"What's Life?"
"A Magazine."
"How much does it cost?"
"25 cents."
"But I've only got a dime."
"Well, that's life."
"What's Life?" posted by explosion at 3:46 AM on April 5, 2010 [5 favorites]
What kind of twisted, shallow, hipster existence must I lead for this current post to lead me back to this one? posted by The Potate at 3:57 AM on April 5, 2010
That isn't to say that "twisted" is "shallow" or "shallow" is "hipster"or any other iteration of that. Nor should it say that the current post or the post to which I linked is or was "twisted," "shallow," or "hipster." posted by The Potate at 4:02 AM on April 5, 2010
Dang it, someone beat me to the George Harrison reference. posted by litlnemo at 4:53 AM on April 5, 2010
It depends on what your definition of "is" is. posted by Aquaman at 8:11 AM on April 5, 2010
Life is what happens while you're busy wrongly attributing quotations to John Lennon in the high school yearbook. posted by drjimmy11 at 10:42 AM on April 5, 2010
Baby don't kill me. posted by jpcooper at 11:07 AM on April 5, 2010
Frenchmen do not live on pain alone. posted by Sparx at 1:42 PM on April 5, 2010
This is a question I contend with on a daily basis as part of my research in bacteriophage biology, despite years of working with them I could not tell you if they are alive or not.
When bacteriophage were first discovered independently by Felix D'Herelle and Frederick Twort all they could really see was the bacteriophage effect, or glassy plaques of dead bacteria with each plaque containing around 100 million discrete plaque forming units which could be transferred and quantified on a new plate of live bacteria when accurately diluted.

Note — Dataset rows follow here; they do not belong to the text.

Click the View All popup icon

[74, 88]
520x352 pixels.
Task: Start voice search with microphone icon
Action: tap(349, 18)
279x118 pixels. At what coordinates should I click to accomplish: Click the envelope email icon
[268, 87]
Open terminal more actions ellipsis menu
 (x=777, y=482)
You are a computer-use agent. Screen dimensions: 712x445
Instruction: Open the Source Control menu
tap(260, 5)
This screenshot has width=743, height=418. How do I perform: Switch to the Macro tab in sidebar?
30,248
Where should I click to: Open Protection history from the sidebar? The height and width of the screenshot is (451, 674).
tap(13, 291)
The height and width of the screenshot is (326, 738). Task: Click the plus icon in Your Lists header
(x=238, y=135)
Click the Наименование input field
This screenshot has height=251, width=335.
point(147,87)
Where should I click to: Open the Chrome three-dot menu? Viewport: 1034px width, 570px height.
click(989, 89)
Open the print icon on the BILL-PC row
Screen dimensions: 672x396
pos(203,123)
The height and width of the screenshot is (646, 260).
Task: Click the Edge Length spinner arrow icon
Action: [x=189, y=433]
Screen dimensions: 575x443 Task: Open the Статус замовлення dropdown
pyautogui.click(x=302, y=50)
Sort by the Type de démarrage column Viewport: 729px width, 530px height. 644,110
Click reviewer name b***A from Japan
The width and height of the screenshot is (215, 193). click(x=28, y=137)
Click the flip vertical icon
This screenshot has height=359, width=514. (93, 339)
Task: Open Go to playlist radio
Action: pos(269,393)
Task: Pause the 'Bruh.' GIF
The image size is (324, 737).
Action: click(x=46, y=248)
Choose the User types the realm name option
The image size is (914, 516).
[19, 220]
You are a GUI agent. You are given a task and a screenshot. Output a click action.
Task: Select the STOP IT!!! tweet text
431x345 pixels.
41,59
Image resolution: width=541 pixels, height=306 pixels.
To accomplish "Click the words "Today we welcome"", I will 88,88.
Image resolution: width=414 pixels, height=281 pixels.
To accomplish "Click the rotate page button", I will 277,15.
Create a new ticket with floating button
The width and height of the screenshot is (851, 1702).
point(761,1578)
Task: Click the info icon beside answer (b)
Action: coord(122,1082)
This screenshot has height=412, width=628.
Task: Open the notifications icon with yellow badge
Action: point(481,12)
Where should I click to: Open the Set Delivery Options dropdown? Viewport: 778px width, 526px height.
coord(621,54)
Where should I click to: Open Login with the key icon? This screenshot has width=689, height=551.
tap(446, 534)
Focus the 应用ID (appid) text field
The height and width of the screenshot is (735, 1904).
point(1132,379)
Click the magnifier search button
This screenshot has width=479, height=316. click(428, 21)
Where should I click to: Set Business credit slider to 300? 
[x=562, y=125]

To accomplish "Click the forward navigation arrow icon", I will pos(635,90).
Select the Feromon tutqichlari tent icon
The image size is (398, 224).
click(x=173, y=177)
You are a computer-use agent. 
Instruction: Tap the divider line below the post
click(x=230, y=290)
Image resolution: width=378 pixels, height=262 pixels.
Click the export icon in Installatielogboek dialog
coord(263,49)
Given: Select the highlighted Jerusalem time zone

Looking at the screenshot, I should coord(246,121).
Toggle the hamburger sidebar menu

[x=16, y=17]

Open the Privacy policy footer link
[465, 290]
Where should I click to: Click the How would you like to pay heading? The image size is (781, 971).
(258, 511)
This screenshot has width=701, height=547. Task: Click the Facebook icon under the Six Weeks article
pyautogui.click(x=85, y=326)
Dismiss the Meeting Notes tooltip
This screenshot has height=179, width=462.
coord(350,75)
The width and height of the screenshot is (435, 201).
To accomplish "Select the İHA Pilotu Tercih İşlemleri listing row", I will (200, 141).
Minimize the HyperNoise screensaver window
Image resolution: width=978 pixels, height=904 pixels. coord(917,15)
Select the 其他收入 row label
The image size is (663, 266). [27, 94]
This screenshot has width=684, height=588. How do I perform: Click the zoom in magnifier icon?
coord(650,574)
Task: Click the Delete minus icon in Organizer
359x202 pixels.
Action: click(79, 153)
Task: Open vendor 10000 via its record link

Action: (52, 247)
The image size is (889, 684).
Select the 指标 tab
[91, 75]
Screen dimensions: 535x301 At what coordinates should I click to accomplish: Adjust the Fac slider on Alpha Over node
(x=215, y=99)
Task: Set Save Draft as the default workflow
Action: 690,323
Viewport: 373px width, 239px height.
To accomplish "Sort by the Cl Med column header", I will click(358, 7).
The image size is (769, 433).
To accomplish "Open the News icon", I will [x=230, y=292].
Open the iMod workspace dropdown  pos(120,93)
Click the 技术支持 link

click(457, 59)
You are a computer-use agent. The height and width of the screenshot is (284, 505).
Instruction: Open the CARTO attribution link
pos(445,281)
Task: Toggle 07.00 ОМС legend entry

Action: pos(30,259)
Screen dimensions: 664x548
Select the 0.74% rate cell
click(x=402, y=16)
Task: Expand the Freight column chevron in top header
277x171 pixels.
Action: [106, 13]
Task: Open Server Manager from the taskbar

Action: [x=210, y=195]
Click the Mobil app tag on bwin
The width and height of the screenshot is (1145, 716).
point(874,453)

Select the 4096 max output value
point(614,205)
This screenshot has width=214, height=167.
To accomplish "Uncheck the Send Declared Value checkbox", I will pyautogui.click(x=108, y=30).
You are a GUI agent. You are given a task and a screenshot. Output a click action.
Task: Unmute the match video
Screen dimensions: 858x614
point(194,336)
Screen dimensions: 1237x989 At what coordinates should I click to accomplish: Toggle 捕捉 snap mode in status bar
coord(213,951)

Twort thought this was either a stage in the life cycle of the bacteria or a toxic self-replicating enzyme produced by the bacteria themselves, while D'Herelle saw an entirely new form of life, an obligately parasitic organism so small it could pass through filters with pores nearly an order of magnitude smaller than any cell could fit through and which could not be seen by any microscope. At the time it generated great controversy which was eventually settled in D'Herelle's favor by the invention of the transmission electron microscope in the late thirties which was able to take gorgeouspictureslike these.
Is T4 more alive than a wild plasmid? Is it less alive than the E. coli cells it infects? Are we less alive than the plants and bacteria we rely on as our sources of carbon, nitrogen, phosphate, and energy? I guess I don't know posted by Blasdelb at 4:48 PM on April 5, 2010 [8 favorites]
posted by Rhaomi at 3:20 AM on April 5, 2010 [9 favorites]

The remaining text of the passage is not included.